I have created a package based on http://packaging.ubuntu.com/html/packaging-new-software.html sample. In this sample, sources are c++ files. I want to create my new package from executable jar files source. I found maven, ANT and dhBuild tools but I don't want to use this tools. So I need a way to create my package with command line. please give me some hints or samples to know most about that.
2 Answers
The goal is to create a package that simply puts a shell script where I want it.
- Create a directory to build your packages in.
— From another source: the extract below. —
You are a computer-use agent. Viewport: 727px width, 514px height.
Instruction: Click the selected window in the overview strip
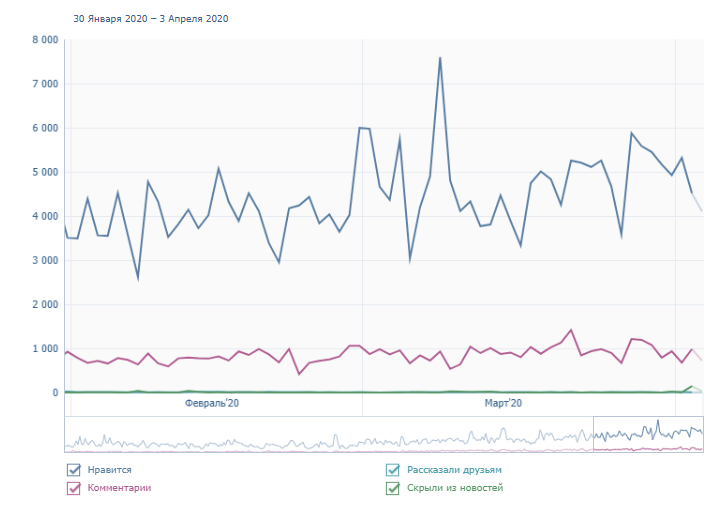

Some use "deb" and others use "packages". Others create a directory structure for making multiple packages under "deb" (or whatever).
mkdir deb
- Create the directory structure in deb that represents where you want the script to be placed1
mkdir -p ./deb/usr/local/bin
3.Copy the script into your new directory
cp /path/to/my/script/myscript.sh ./deb/usr/local/bin/
4.Make a subdirectory called "DEBIAN", this will host the package control file.
mkdir -p ./deb/DEBIAN
Create a control file.
touch ./deb/DEBIAN/control
5.Open the control file and enter the text below.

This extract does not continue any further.